**EXERCISES**
#1 According to the interview with Peter Aldridge, what is BlueRock Therapeutics' lead program?
#2 Reproduce verbatim the part of the interview with Peter Aldridge that opens with the words containing "Peter Aldridge: I’m" and closes with "and immunology programs.".

**PASSAGE**
┄┄┄┄┄┄┄┄┄┄
(Photo credit: Surath Gomis)

From researcher to product engineer

Graduated in 2019 with a PhD in biomedical engineering, Peter Aldridge continued his passion in developing and engineering novel therapeutics for stem cell therapies at BlueRock Therapeutics in Toronto. Here he shares some of his insights on applying biomedical engineering concepts in an industry position.

What do you do at BlueRock Therapeutics?

Peter Aldridge: I’m a product engineer at BlueRock. Our mission is to create a new class of cellular medicines derived from stem cells. We’re taking cells that have been differentiated to match a native cell type, and then injecting those cells in order to restore function lost due to a degenerative disease. Our lead program is Parkinson’s disease, where we are trying to deliver dopaminergic neurons to the brain. We also have active cardiology and immunology programs.

The job of the product engineering team is to develop medical devices to prepare and deliver those cells. Unlike traditional therapeutics, where your drug is a chemical compound, we’re injecting live cells, which means there are some additional considerations to take into account. For example, these cells will be frozen before they’re shipped to hospitals, but will need to be thawed and loaded into a delivery device prior to injection, and we have to do this while maintaining aseptic conditions and without stressing out the cells too much. There are also a lot of variables that can change depending on the organ we’re delivering to; the brain and the heart each present totally different environments to the cells. So we’re constantly working on new prototypes to make the delivery process as simple and effective as possible.

What did you do for your PhD?

Peter Aldridge: I did my PhD work in Prof. Shana Kelley’s lab, designing microfluidic devices to sort cells. My first project was a device to isolate and sort circulating tumour cells (CTCs), which are shed from solid tumours into the bloodstream. Being able to isolate and analyze CTCs in a blood sample provides a way to monitor disease progression in a less invasive way than a traditional biopsy. The challenge is that a blood sample might only have a handful of CTCs amongst a few billion healthy blood cells, so isolating the CTCs becomes like trying to find a needle in a haystack.
┄┄┄┄┄┄┄┄┄┄
**DATA TO EXAMINE**
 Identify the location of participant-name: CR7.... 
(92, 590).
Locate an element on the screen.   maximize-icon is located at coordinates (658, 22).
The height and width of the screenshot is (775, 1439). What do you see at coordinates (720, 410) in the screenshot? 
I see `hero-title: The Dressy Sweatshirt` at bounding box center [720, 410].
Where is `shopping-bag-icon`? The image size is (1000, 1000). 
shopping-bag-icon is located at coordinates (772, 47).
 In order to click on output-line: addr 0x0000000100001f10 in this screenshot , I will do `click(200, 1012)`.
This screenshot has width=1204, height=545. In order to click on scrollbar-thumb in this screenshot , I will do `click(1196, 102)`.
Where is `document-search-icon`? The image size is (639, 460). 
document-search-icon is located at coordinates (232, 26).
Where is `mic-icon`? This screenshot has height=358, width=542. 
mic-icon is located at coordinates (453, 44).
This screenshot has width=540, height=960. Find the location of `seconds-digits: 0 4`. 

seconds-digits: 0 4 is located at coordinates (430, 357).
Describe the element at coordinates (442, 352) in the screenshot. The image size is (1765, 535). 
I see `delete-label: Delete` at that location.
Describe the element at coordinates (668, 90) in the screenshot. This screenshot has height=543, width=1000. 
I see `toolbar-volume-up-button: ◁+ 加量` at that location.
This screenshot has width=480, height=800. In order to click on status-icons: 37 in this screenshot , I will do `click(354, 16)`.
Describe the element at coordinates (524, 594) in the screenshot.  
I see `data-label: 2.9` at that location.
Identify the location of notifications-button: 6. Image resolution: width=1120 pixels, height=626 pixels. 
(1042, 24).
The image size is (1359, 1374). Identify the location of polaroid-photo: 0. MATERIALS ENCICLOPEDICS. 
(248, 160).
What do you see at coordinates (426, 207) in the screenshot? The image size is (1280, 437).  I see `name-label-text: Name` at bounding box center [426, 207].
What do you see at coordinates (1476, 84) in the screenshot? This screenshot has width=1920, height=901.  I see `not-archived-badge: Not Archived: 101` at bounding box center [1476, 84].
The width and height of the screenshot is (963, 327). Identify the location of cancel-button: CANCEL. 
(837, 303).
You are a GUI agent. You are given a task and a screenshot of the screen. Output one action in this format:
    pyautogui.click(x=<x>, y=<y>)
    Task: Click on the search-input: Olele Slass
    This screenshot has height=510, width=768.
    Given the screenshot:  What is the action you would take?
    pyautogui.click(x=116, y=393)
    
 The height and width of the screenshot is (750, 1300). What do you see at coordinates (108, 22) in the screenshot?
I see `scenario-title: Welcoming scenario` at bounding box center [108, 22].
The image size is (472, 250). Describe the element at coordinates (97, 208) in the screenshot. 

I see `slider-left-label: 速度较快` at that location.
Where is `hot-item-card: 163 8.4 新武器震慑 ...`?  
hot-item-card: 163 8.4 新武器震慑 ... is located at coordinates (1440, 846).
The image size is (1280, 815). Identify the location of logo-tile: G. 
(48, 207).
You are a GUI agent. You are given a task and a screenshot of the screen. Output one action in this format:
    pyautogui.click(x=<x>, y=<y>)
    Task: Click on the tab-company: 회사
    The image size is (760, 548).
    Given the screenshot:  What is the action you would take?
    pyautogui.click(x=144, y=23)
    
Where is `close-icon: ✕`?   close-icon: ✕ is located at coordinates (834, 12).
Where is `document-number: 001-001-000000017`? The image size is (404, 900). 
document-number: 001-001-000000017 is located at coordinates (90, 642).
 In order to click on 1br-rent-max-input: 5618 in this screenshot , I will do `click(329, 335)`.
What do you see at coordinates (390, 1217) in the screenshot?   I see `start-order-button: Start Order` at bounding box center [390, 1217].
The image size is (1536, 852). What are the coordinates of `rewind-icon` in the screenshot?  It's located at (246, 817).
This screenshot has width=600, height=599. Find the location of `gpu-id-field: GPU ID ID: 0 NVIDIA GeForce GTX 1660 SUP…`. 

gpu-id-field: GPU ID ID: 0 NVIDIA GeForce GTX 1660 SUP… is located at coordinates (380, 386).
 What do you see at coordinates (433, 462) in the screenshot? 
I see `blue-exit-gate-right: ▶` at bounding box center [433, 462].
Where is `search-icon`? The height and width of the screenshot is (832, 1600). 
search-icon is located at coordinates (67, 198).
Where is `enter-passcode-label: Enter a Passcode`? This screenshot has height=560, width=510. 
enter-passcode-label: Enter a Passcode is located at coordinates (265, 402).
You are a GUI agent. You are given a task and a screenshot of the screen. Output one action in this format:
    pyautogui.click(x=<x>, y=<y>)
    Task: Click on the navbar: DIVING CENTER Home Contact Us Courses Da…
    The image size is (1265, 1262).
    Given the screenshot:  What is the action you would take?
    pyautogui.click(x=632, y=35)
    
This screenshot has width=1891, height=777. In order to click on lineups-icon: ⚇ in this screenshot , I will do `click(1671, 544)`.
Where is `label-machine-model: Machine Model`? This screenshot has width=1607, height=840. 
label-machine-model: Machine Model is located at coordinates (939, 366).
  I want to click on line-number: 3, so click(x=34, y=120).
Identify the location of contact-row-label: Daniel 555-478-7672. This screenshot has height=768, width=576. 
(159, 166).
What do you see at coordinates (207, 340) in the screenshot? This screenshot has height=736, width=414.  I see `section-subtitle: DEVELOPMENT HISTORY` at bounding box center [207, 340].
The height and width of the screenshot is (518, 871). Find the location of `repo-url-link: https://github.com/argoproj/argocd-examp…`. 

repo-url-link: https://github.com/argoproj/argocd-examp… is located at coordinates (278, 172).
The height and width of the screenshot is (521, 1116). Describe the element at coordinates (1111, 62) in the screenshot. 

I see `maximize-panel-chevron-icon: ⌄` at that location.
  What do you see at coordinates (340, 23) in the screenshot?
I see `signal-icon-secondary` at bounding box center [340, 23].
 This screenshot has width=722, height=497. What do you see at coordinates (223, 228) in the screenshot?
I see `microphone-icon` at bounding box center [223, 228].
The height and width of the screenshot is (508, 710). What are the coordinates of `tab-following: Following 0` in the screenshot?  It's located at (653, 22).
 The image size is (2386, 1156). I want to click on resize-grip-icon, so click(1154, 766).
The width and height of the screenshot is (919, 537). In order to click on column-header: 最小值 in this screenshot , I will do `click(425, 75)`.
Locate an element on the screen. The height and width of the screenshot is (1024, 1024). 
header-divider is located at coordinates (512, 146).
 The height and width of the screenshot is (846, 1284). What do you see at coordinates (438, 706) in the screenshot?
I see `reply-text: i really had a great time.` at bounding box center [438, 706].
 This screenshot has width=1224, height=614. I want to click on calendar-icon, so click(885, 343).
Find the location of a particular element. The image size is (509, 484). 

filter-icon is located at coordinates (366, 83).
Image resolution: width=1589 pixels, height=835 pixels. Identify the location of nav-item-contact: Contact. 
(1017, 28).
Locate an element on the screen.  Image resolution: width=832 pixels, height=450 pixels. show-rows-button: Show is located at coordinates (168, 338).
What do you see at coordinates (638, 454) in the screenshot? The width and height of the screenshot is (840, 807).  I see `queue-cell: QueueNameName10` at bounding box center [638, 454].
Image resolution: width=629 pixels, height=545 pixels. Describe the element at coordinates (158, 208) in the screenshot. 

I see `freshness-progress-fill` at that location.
┄┄┄┄┄┄┄┄┄┄
**EXERCISE RESULTS**
#1 BlueRock's lead program is Parkinson's disease.

#2
Peter Aldridge: I’m a product engineer at BlueRock. Our mission is to create a new class of cellular medicines derived from stem cells. We’re taking cells that have been differentiated to match a native cell type, and then injecting those cells in order to restore function lost due to a degenerative disease. Our lead program is Parkinson’s disease, where we are trying to deliver dopaminergic neurons to the brain. We also have active cardiology and immunology programs.